Recently, the team led by Professor Nengwang Yu from the Department of Urology at Qilu Hospital of Shandong University published a research article entitled “Spermine oxidase-DOX conjugates reshape tumor microenvironment via carbonyl stress to potentiate bladder cancer chemotherapy” in Materials Today Bio (CAS Q1; Impact Factor: 10.2).Professor Nengwang Yu served as the senior corresponding author. Associate Researcher Huimin Geng from the Department of Neurosurgery and Dr. Zhao Zhang, a postdoctoral fellow in the Department of Urology, were co-corresponding authors. Dr. Yingying Xu, Chengyang Zhao, and Dr. Yaohai Wu were co-first authors. Qilu Hospital of Shandong University was the primary affiliation for both the first and corresponding authors.
Novel Carbonyl Stress Strategy Enhances Chemotherapeutic Efficacy
Tumor antioxidant defense mechanisms often diminish the effectiveness of standard anticancer therapies, resulting in suboptimal treatment responses and limited systemic tolerability. Conventional pro-oxidant approaches aim to increase reactive oxygen species (ROS) levels; however, their efficacy is frequently constrained by reliance on a single ROS-generating mechanism and the rapid elimination of ROS within the tumor microenvironment.
In this study, the investigators developed an innovative therapeutic strategy that exploits spermine oxidase (SMOX) to catalyze endogenous substrates and generate acrolein (ACR), a highly cytotoxic aldehyde. By inducing a destructive carbonyl stress microenvironment, this approach enhances the antitumor activity of chemotherapy.

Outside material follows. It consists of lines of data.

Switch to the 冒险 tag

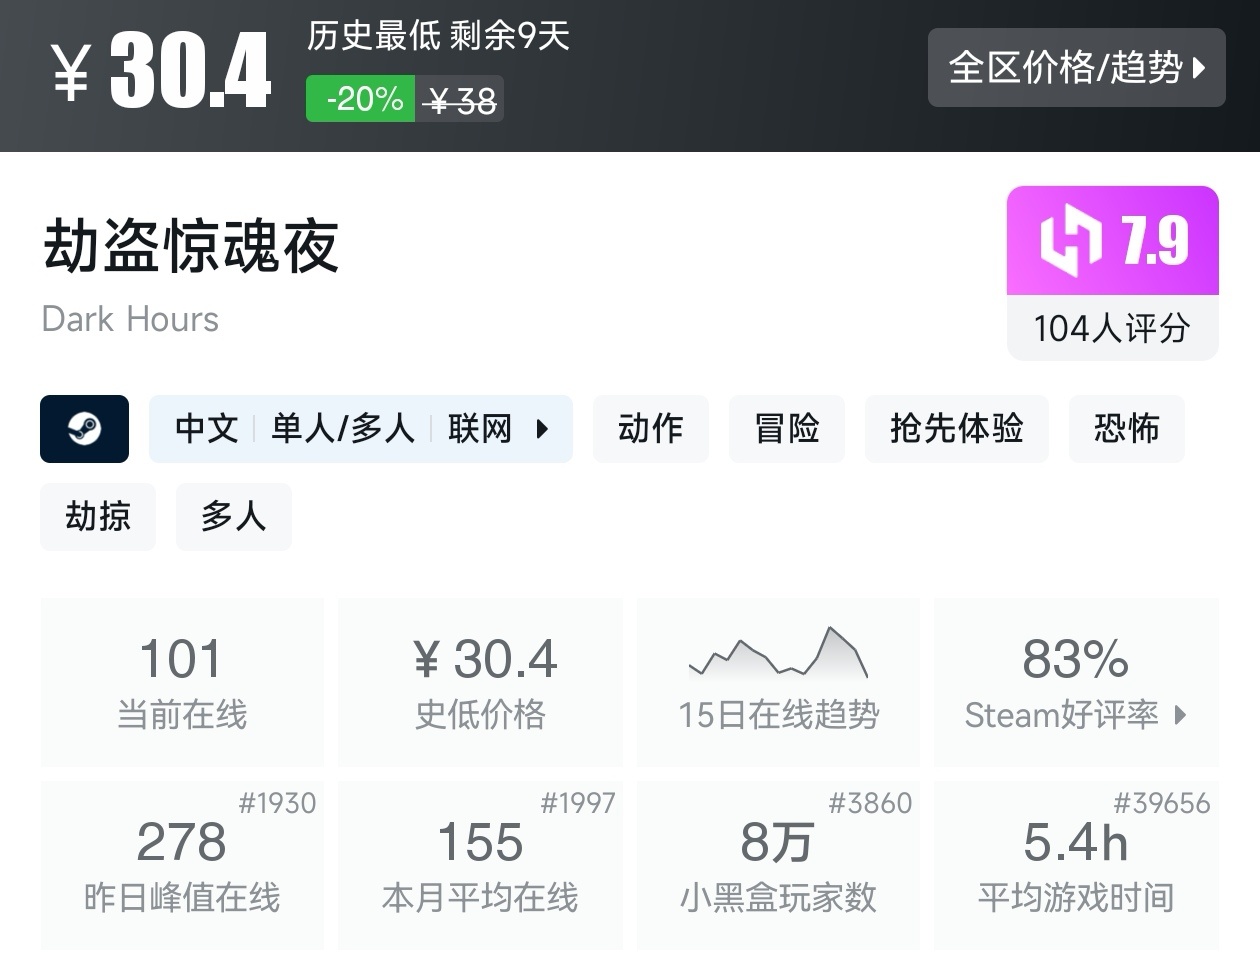pos(787,429)
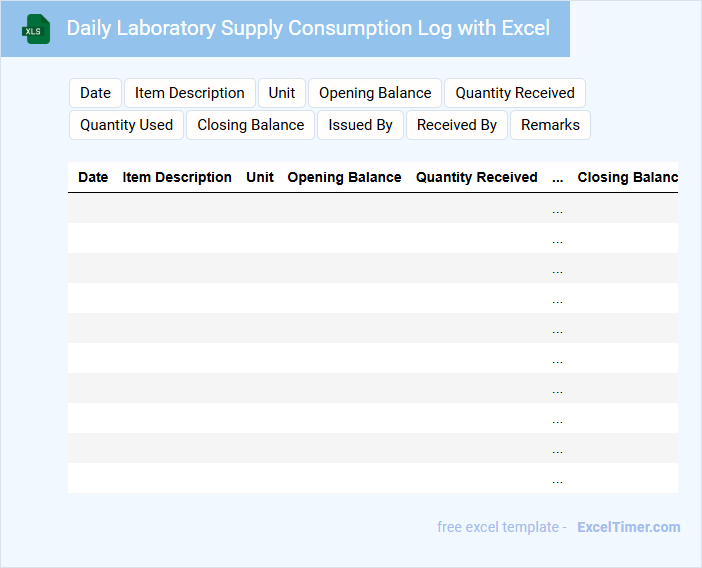Click the Opening Balance tag

point(375,93)
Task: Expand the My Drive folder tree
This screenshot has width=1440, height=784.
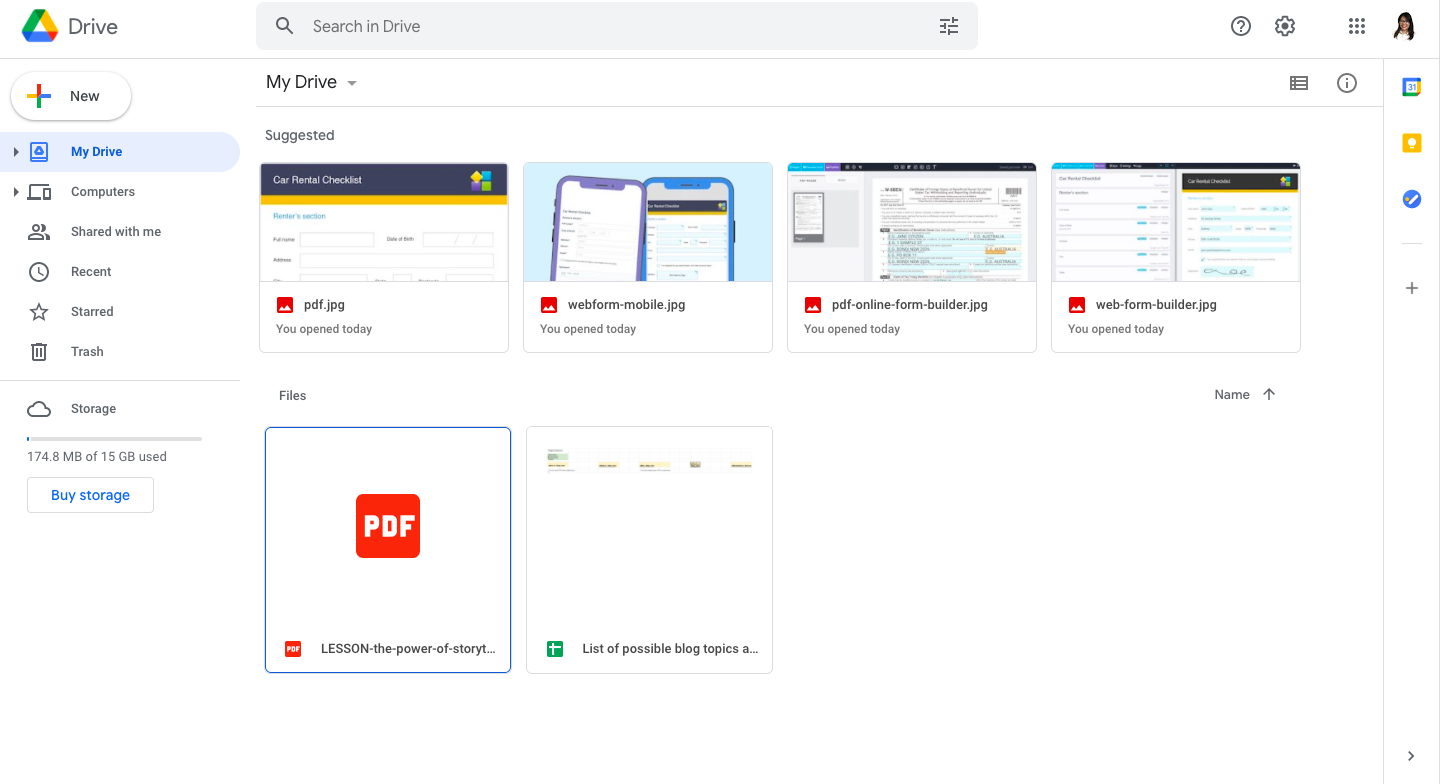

To achieve this, the researchers conjugated SMOX with doxorubicin (DOX) and co-encapsulated the complex within mesoporous silica nanoparticles, creating an integrated delivery platform termed PMD.
The PMD platform locally induces carbonyl stress and oxidative damage, sensitizing both orthotopic bladder tumor cells and subcutaneous xenograft tumors to doxorubicin, thereby reducing the dose of chemotherapy required to achieve therapeutic efficacy.
Multiple Mechanisms Drive Antitumor Activity
Mechanistic investigations revealed that acrolein exerts antitumor effects through several complementary pathways:
- Inducing mitochondrial dysfunction and promoting lipid peroxidation
- Binding to glyceraldehyde-3-phosphate dehydrogenase (GAPDH), leading to upregulation of the tumor suppressor protein p53
- Suppressing the expression of glycolytic enzymes
- Inhibiting Ras signaling and attenuating the Warburg effect
- Regulating redox homeostasis within the tumor microenvironment
Together, these mechanisms contribute to enhanced tumor cell susceptibility to chemotherapy and improved antitumor efficacy.
Promising Translational Potential
Importantly, the PMD platform demonstrated robust antitumor activity following both intravesical administration and systemic delivery, highlighting its versatility and potential for clinical translation.
These findings suggest that carbonyl stress–based therapeutic strategies may represent a promising new approach not only for bladder cancer treatment but also for a broader range of malignant tumors.
Sustained Commitment to Urologic Oncology Research
Professor Nengwang Yu’s team has long been dedicated to both clinical and translational research in urologic malignancies. Their work has received support from multiple funding sources, including:
- The National Natural Science Foundation of China (General Program)
- National Health Commission Clinical Research Special Projects
- The Taishan Scholars Program
- The Shandong Provincial Natural Science Foundation Joint Fund
The group has produced a series of influential studies published in leading journals, including European Urology, Journal of Controlled Release, Theranostics, and Chemical Engineering Journal.
The original article is available via DOI: 10.1016/j.mtbio.2026.103222.